▼▼▼
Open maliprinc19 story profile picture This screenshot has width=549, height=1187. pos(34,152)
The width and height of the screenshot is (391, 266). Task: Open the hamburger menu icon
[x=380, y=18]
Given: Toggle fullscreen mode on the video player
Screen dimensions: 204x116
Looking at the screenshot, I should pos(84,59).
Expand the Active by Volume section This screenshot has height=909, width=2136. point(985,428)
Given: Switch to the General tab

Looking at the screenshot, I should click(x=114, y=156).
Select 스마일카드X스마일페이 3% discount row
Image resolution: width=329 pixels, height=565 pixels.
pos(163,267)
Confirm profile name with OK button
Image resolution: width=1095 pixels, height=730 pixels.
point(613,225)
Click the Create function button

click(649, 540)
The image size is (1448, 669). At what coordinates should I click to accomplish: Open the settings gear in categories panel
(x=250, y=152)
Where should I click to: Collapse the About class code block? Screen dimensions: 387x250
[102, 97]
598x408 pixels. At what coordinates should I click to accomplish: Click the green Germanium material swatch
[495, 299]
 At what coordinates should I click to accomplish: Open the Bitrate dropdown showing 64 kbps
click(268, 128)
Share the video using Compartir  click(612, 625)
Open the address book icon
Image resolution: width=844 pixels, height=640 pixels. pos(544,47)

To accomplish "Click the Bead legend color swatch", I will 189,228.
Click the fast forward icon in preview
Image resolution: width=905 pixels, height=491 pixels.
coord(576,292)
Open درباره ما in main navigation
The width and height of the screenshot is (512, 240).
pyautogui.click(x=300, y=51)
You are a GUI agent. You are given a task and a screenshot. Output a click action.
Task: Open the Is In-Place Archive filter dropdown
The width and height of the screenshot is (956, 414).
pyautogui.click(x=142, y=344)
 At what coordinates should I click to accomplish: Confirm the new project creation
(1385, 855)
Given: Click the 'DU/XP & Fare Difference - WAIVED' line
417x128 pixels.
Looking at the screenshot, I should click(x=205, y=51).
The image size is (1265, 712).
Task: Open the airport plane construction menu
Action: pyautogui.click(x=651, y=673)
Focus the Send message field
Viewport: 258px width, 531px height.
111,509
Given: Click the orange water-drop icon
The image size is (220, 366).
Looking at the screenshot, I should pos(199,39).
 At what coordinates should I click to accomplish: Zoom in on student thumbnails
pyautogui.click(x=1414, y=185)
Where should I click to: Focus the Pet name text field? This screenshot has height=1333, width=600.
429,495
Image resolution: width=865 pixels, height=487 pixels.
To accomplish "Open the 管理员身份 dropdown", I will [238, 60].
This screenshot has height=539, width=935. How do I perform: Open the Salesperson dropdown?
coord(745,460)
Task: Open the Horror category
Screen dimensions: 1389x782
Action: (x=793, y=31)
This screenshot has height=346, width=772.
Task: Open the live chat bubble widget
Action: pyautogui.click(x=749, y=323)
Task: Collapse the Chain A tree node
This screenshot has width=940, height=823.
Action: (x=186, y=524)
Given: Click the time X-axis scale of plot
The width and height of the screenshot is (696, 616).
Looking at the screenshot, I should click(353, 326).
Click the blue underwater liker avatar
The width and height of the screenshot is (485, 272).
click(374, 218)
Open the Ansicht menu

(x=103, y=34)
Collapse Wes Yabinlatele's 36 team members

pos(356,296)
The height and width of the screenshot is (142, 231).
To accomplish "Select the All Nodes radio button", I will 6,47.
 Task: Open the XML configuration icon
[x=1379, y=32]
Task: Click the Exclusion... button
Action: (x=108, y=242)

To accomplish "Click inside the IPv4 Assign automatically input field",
▲▲▲
:: Stated goal ::
Reproduce the data above with each "At what coordinates should I click to accomplish" changed to "Which spot should I click to accomplish", keeping everything else the same.

:: Right answer ::
Open maliprinc19 story profile picture This screenshot has width=549, height=1187. pos(34,152)
The width and height of the screenshot is (391, 266). Task: Open the hamburger menu icon
[x=380, y=18]
Given: Toggle fullscreen mode on the video player
Screen dimensions: 204x116
Looking at the screenshot, I should pos(84,59).
Expand the Active by Volume section This screenshot has height=909, width=2136. point(985,428)
Given: Switch to the General tab

Looking at the screenshot, I should click(x=114, y=156).
Select 스마일카드X스마일페이 3% discount row
Image resolution: width=329 pixels, height=565 pixels.
pos(163,267)
Confirm profile name with OK button
Image resolution: width=1095 pixels, height=730 pixels.
point(613,225)
Click the Create function button

click(649, 540)
The image size is (1448, 669). Which spot should I click to accomplish: Open the settings gear in categories panel
(x=250, y=152)
Where should I click to: Collapse the About class code block? Screen dimensions: 387x250
[102, 97]
598x408 pixels. Which spot should I click to accomplish: Click the green Germanium material swatch
[495, 299]
 Which spot should I click to accomplish: Open the Bitrate dropdown showing 64 kbps
click(268, 128)
Share the video using Compartir  click(612, 625)
Open the address book icon
Image resolution: width=844 pixels, height=640 pixels. pos(544,47)

To accomplish "Click the Bead legend color swatch", I will 189,228.
Click the fast forward icon in preview
Image resolution: width=905 pixels, height=491 pixels.
coord(576,292)
Open درباره ما in main navigation
The width and height of the screenshot is (512, 240).
pyautogui.click(x=300, y=51)
You are a GUI agent. You are given a task and a screenshot. Output a click action.
Task: Open the Is In-Place Archive filter dropdown
The width and height of the screenshot is (956, 414).
pyautogui.click(x=142, y=344)
 Which spot should I click to accomplish: Confirm the new project creation
(1385, 855)
Given: Click the 'DU/XP & Fare Difference - WAIVED' line
417x128 pixels.
Looking at the screenshot, I should click(x=205, y=51).
The image size is (1265, 712).
Task: Open the airport plane construction menu
Action: pyautogui.click(x=651, y=673)
Focus the Send message field
Viewport: 258px width, 531px height.
111,509
Given: Click the orange water-drop icon
The image size is (220, 366).
Looking at the screenshot, I should pos(199,39).
 Which spot should I click to accomplish: Zoom in on student thumbnails
pyautogui.click(x=1414, y=185)
Where should I click to: Focus the Pet name text field? This screenshot has height=1333, width=600.
429,495
Image resolution: width=865 pixels, height=487 pixels.
To accomplish "Open the 管理员身份 dropdown", I will [238, 60].
This screenshot has height=539, width=935. How do I perform: Open the Salesperson dropdown?
coord(745,460)
Task: Open the Horror category
Screen dimensions: 1389x782
Action: (x=793, y=31)
This screenshot has height=346, width=772.
Task: Open the live chat bubble widget
Action: pyautogui.click(x=749, y=323)
Task: Collapse the Chain A tree node
This screenshot has width=940, height=823.
Action: (x=186, y=524)
Given: Click the time X-axis scale of plot
The width and height of the screenshot is (696, 616).
Looking at the screenshot, I should click(353, 326).
Click the blue underwater liker avatar
The width and height of the screenshot is (485, 272).
click(374, 218)
Open the Ansicht menu

(x=103, y=34)
Collapse Wes Yabinlatele's 36 team members

pos(356,296)
The height and width of the screenshot is (142, 231).
To accomplish "Select the All Nodes radio button", I will 6,47.
 Task: Open the XML configuration icon
[x=1379, y=32]
Task: Click the Exclusion... button
Action: (x=108, y=242)

To accomplish "Click inside the IPv4 Assign automatically input field",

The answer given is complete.